Importance Of Being Intimate With Him: A man dodges all the fitnah of women when he’s out the house. As soon as he goes work, he’s bombarded with ‘beautiful’ women everywhere; from the woman on the huge billboards on the motorway, to the lady who walked in front of him on the zebra crossing, to the young receptionist at work, to all the women who pop up on his screen via adverts when he’s online, not to mention the huge banners on shop windows displaying half naked topless women! Women are everywhere. He dodges all this, and then finally comes home desiring his wife. So when he comes home, don’t jump on him with all the nagging as soon as he enters the door. Instead, dress up, don’t be shy to wear anything sexy, wear what he likes to see you wearing, maybe stand a particular way as he walks towards you and let him feel at ease. Don’t blame him for being so eager for intimacy all the time. Its the culture we live in, a man cannot do anything or go anywhere without having beautiful women surround him. Brothers always complain how their wives don’t understand their ‘needs’. The main reason why many brothers go polygamous is because of this^, their wives either do not understand the man’s need for sexual relations, or they are slow in responding. It is only an intelligent woman realises her husband’s needs.

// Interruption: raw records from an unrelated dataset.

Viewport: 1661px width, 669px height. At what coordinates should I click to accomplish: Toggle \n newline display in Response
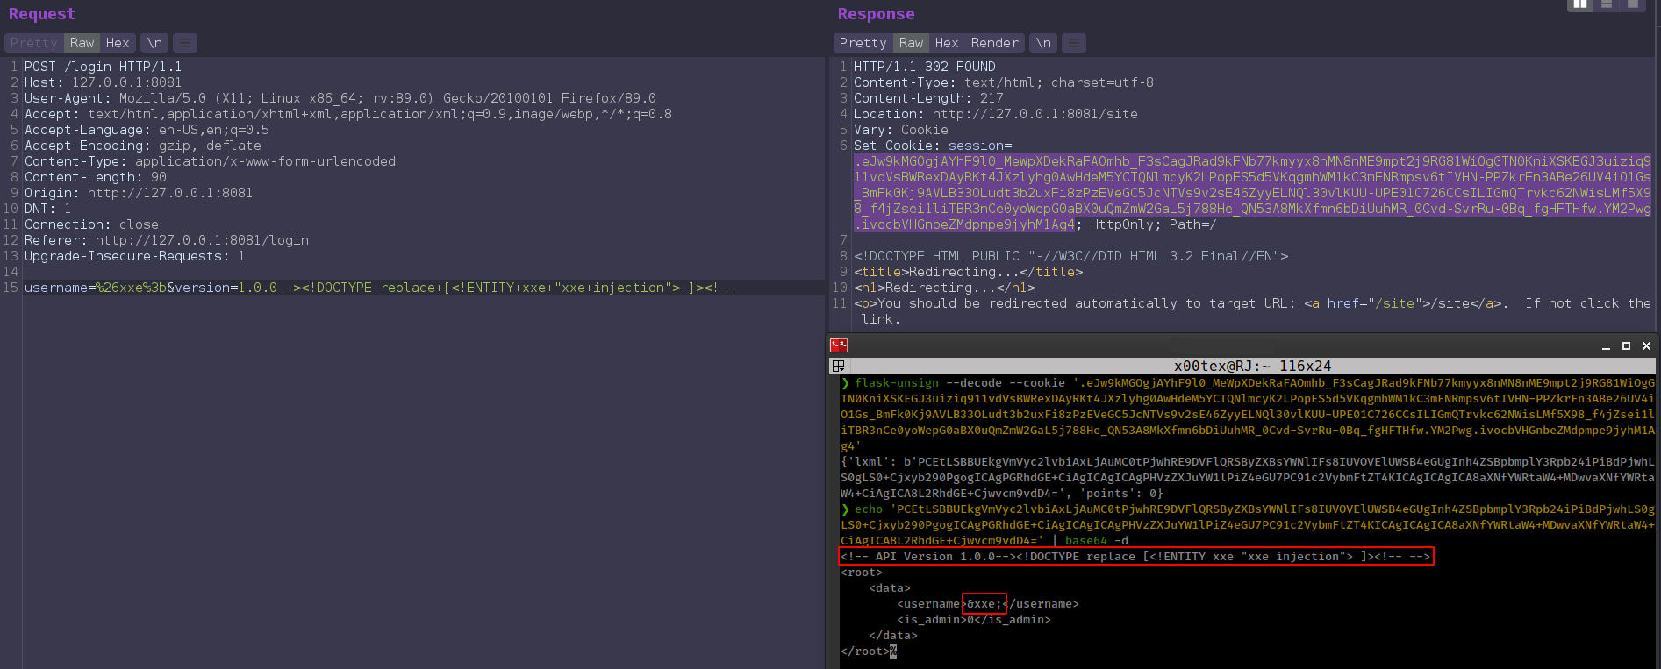1042,43
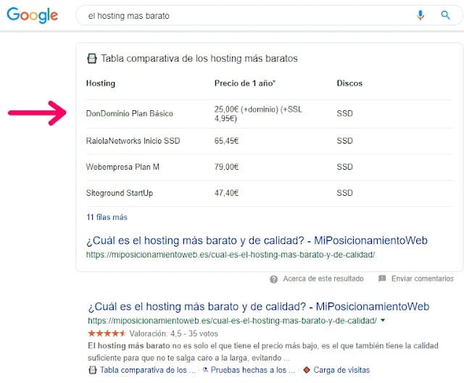This screenshot has height=383, width=464.
Task: Open featured snippet title link
Action: tap(257, 241)
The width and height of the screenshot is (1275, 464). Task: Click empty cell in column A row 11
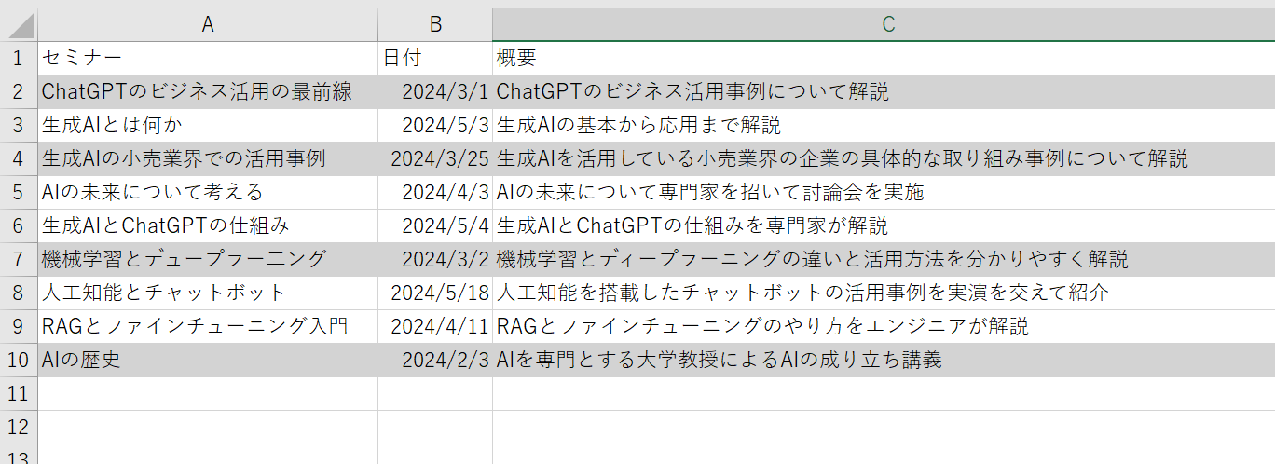[x=208, y=393]
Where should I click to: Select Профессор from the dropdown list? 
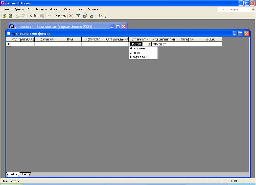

During Menstruation: During menstruation a man is permitted to enjoy his wife’s body without insertion. The wives of the Prophet report how they used to come to him while only covering what is between the navel and the knee. When was the last time you did this for your husband? When a man calls his wife to bed, she must respond to the call, and if she is menstruating the respond of the call stays obligatory. Just because you are menstruating it does not mean you are not obliged to respond to his call. the only obligation which is dropped is allowing him to enter inside of you.

During menstruation, a man may call his wife, and in such scenarios, a woman can help the man to ejaculate in various other ways (besides intimacy). Just because you are menstruating, do not take the matter of responding in a hurry lightly. It is perfectly halal for the wife to use her hand to help the man ejaculate. Do not show signs of dissatisfaction of the ‘mess’ after ejaculation. Indeed a wise woman would just keep a few tissues nearby which she will use to wipe away any mess. But do not do this as soon as the man ejaculates, e.g., turning your back to him while reaching for the tissues, or going across the room to get the tissues. Either its in your pocket, under you pillow, or a near place, in which case proceed, or leave it for a while.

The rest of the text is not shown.